Recovery of endangered whales hampered by humans

Data gathered over the last three decades made it possible to count the number of new calves born in different sub-populations at both poles.

The Northern and Southern whales were long thought to be one species until genetic analysis showed otherwise.

As suspected, the three groups of Southern whales — off the coasts of eastern South America, southern Africa and southwest Australia — produced offspring at twice the rate as their northern kin.

Further evidence that the North Atlantic environment was taking a toll was the poor health of females and their calves, the study found.

‘Ghost nets’ 

“That female baleen whales forgo reproduction in response to poor body conditions is well established,” the authors said.

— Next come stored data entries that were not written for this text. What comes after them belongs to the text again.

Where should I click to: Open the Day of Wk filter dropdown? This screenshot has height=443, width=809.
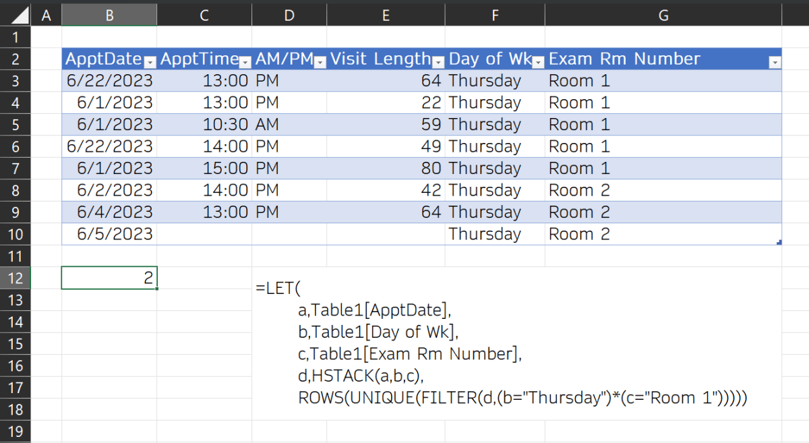[x=538, y=62]
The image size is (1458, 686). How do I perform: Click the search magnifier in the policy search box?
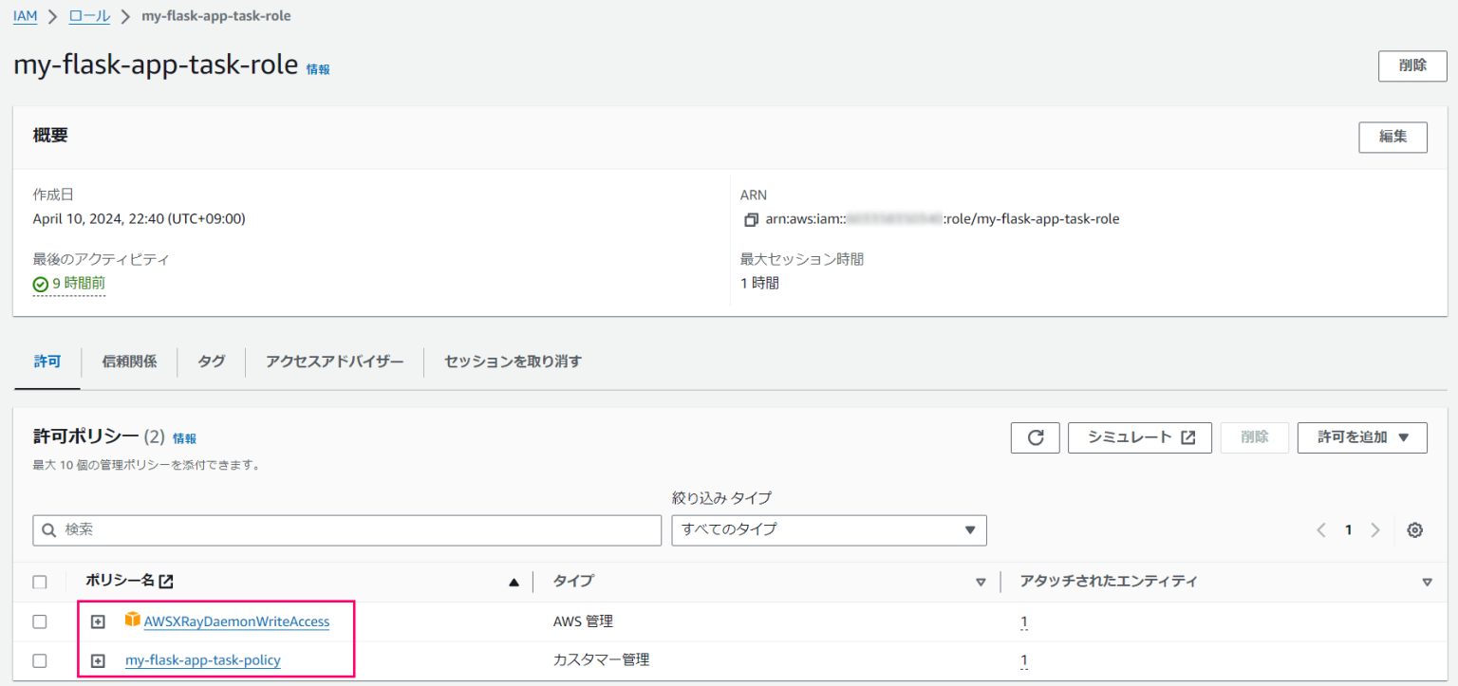(x=48, y=529)
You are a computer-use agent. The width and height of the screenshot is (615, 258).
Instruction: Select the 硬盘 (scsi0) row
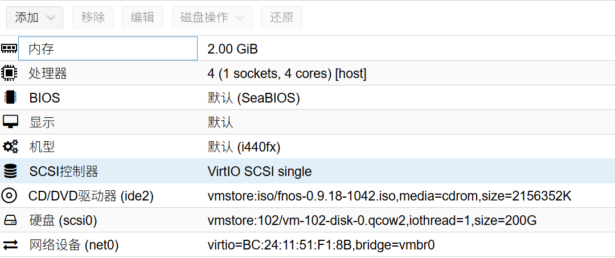63,220
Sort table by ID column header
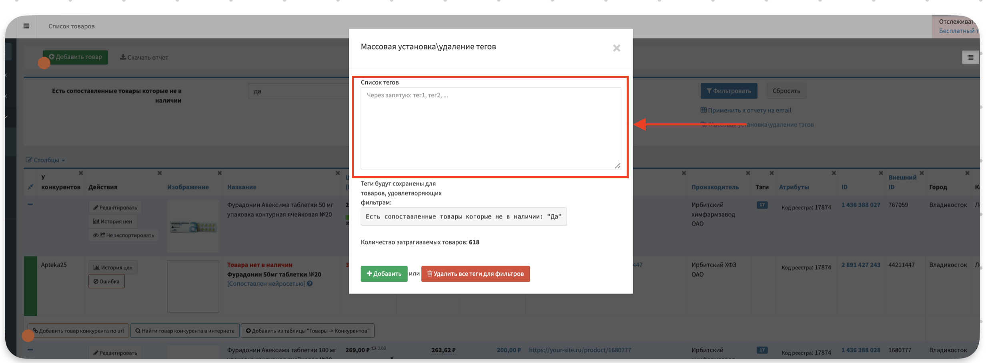 (x=844, y=187)
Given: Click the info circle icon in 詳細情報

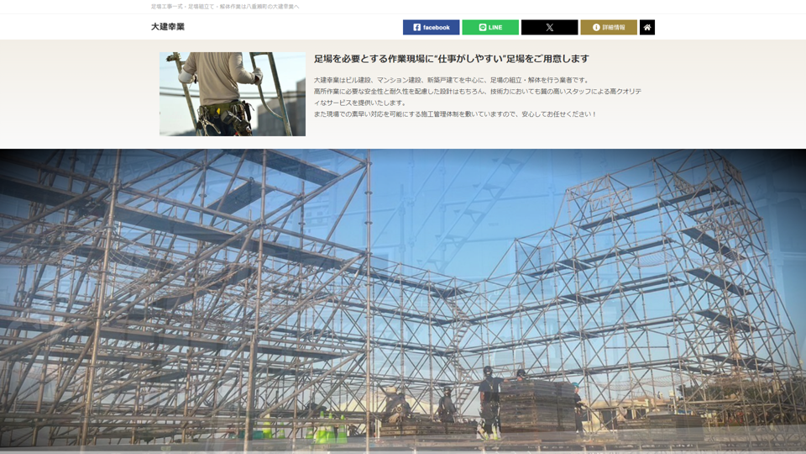Looking at the screenshot, I should (x=596, y=28).
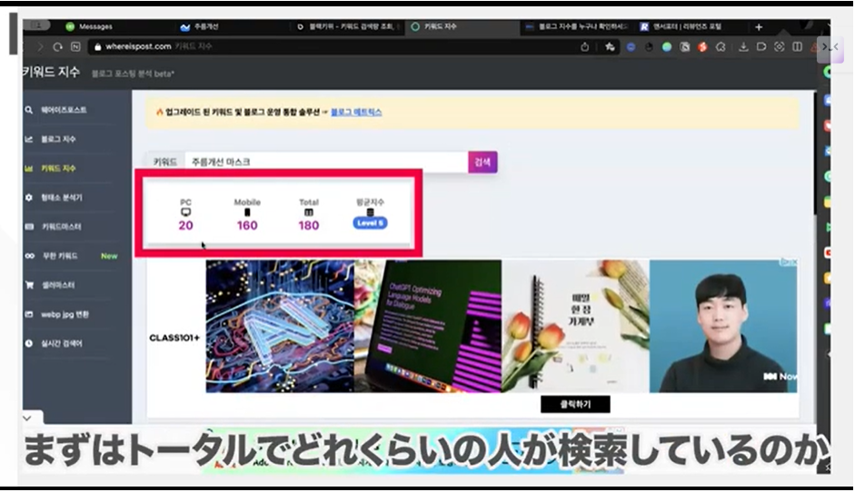This screenshot has width=855, height=492.
Task: Click the purple 검색 search button
Action: click(482, 162)
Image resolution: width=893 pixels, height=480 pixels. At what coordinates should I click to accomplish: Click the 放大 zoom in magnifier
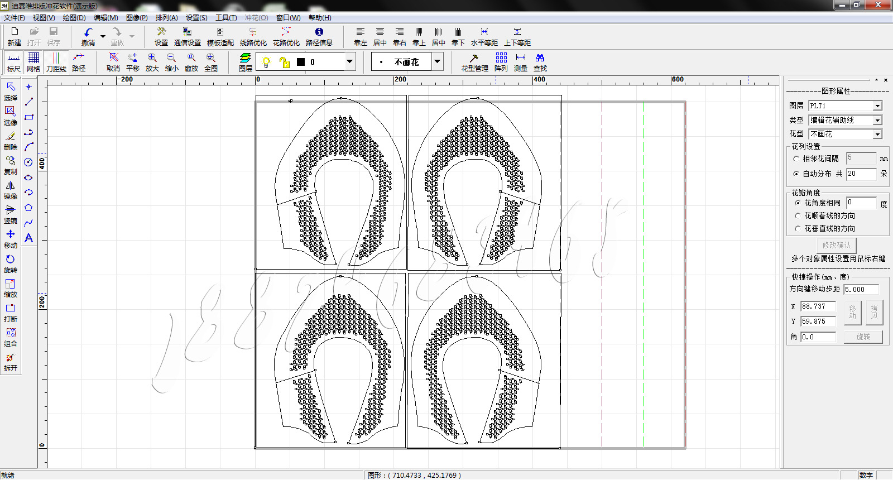point(152,58)
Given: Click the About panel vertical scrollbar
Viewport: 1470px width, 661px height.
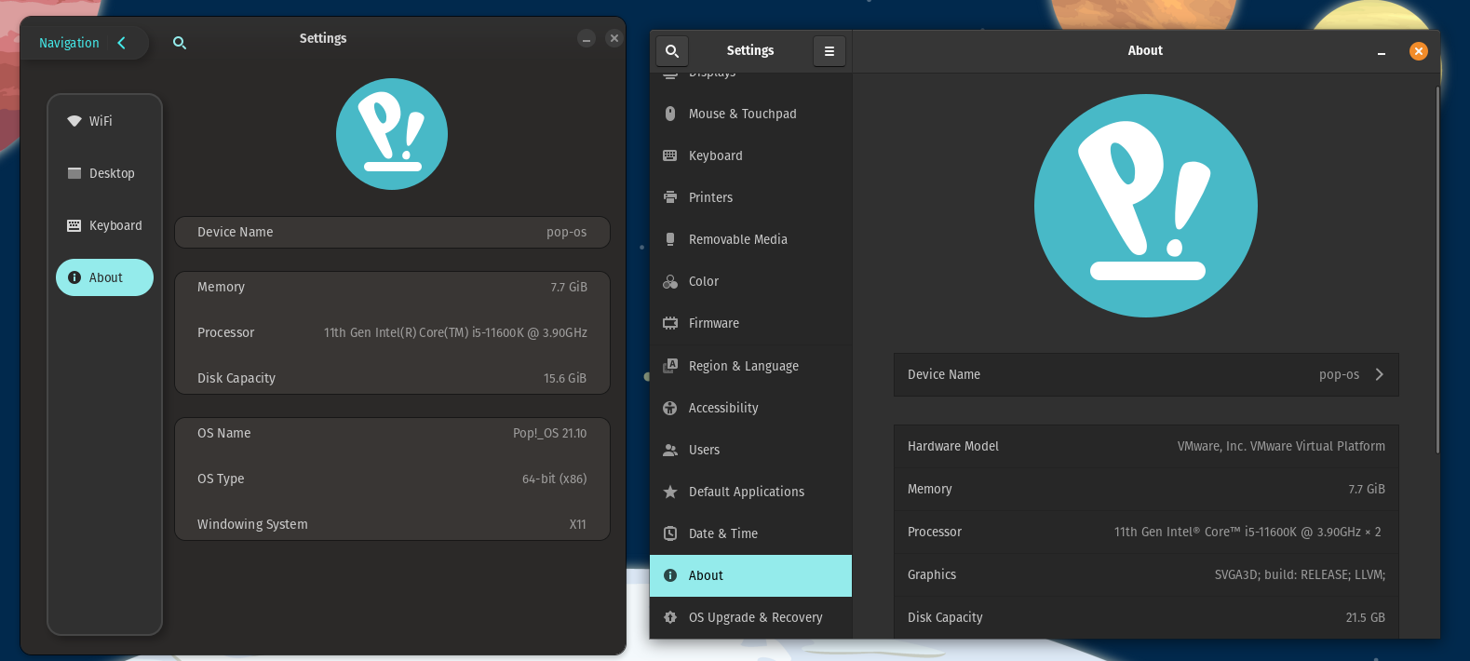Looking at the screenshot, I should (x=1437, y=270).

What caused the lacerations, reduced body weight, and apparent unwillingness to mate?

The most likely culprit is “ghost nets”, sprawling webs of fishing gear often made of synthetic fibres as strong as they are long-lasting, the study concluded.

More than 80 percent of all North Atlantic right whales are known to have been entangled in abandoned netting at least once, and well over half have been there twice or more.

“Entanglements can last from months to years, and recovery can take a similar time,” the authors wrote in Royal Society Open Science.

For the Southern whales, the problem is non-existent.

Once numbered in the hundreds of thousands, slow moving right whales — migrating along coastlines — were both easy and preferred prey for whalers well into the 20th century.

The species can grow to 20 metres (65 feet) and weigh 100 tonnes, more than a fully-loaded commercial jet.

They are also docile and full of the blubber from which whale oil was made.